Skip to the cmov section for the relevant part.
@@INT41O Okay, I reran some scalar benchmarks I had with 3 different methods, and implemented vector versions: scalar Dekker summation, scalar branchless Dekker summation via array indexing, scalar Knuth summation, vector (branchless) Dekker summation, and vector Knuth summation.
Scalar performance ranking from best to very much the worst (as in absolutely awful) was as follows: Dekker summation, Knuth summation, branchless Dekker summation
Vector performance was similar, Knuth summation was much better than branchless Dekker summation. I'm unsure why at this point
Very nice video. It was a bit frustrating that you didn’t include the information that X has to be the ‘larger’ number, or more specifically the number with digits in the same places as R.
SORRY! You explained that in minute 14. I just started thinking about it on my own b4 I got there. Yea me and you!
Would double double work in a case like 5700.018 + 1800.053 ?
Because then it would actually have really weird, specific positions where it is much more than double the precision of a normal double.
I wonder how double dekker doubles would compare to a single floating point number with double the bits? Are there any advantages perhaps?
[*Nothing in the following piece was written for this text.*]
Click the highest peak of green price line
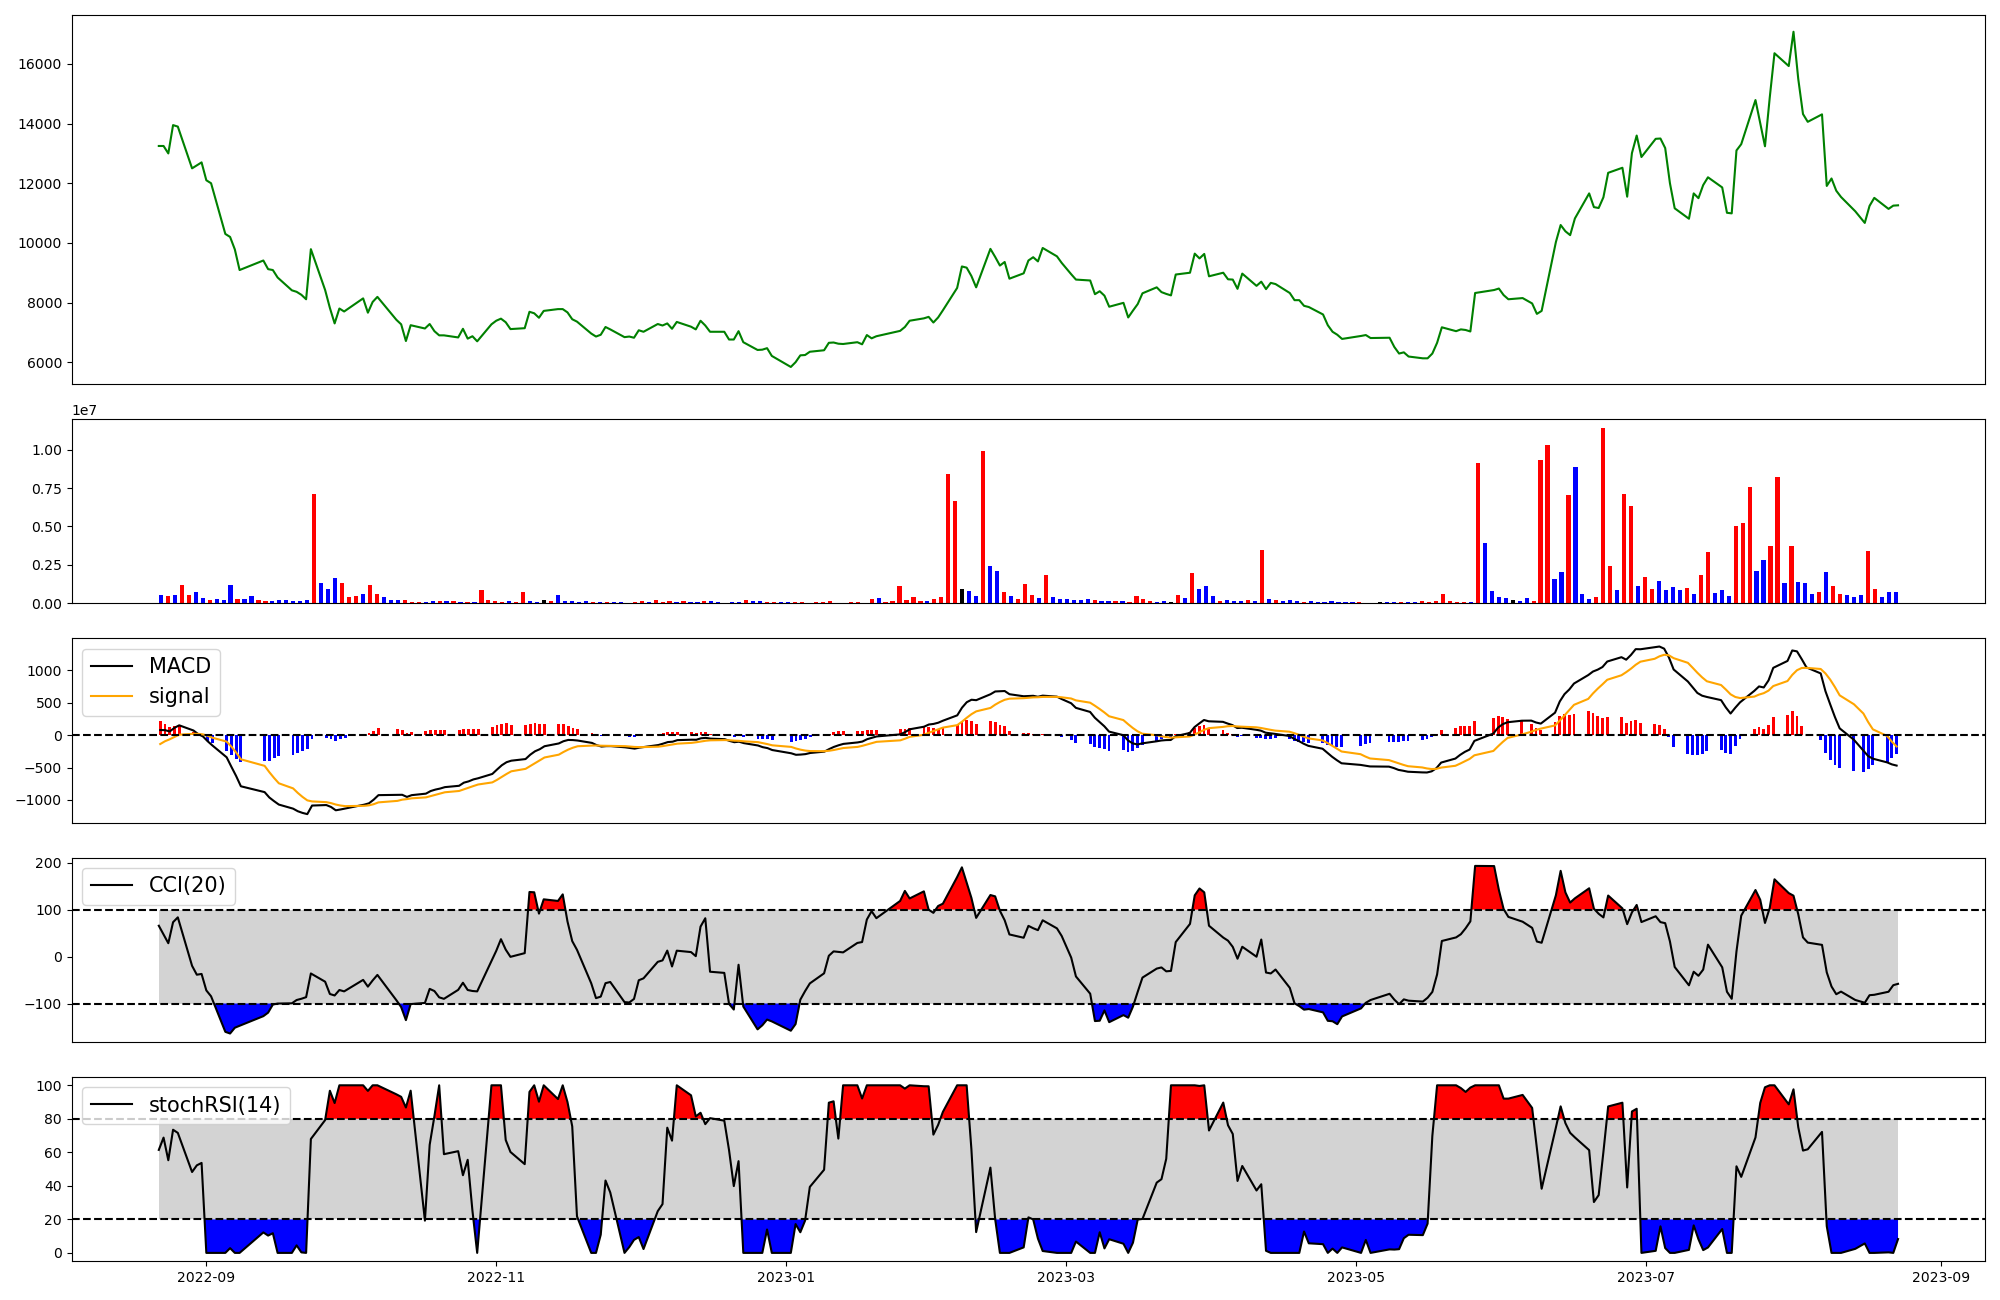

At the very least the method allows double the precision on hardware not built for it, and the two groups of bits don't have to be consecutive
I do wonder how it compares performance wise with emulated floating point using integer arithmetic to get the same precision.....
Great video, thanks! 🙂 Just one tiny bit pick: why is your metronome obviously 17 times as expensive as your camera? 😎
How does this compare to using 128-bit floating point numbers instead?
Wait, if _r_ overflows, don't we lose precision already? How are we going to get it back if we don't split _r_ itself into an upper and a lower part? I'm sure I missed something but I can't see it right now.
The idea is that if r ended up being 15.2 in the example, we’d need to round it to 15 losing the 0.3, but the 1 in the tens place can also be stored in R by adding it, and then finding that we’d be left with 5. Applying the final clean up,you’d recover the .3 and end up with R=170 and r=5.3
Nice trick, trading speed and space for precision. Weird choice of example values that result in no carry happening.
15:48 - Well, if the real answer is 157 and the computed answer is 160, I'd say the error is +3, not -3. So I'd call r the "correction" or something like that rather than the error. Or perhaps the "residual" - maybe that's why R and r are used for it in the first place.
Would truncation work instead of rounding?
I think this could be done recursively to get some 'arbitrary-precision' floats. (Obviously memory will limit how many bits of precision is possible)
Though I can see this having a large impact on performance
It certainly can! Tends to be too much computation after about 4 doubles.
Any language with generics makes this pretty easy, if you can overload your maths operators, you have define Compensated with the algorithms in the video, and then you can use Compensated for quad precision etc. the calculation does get slow very… fast.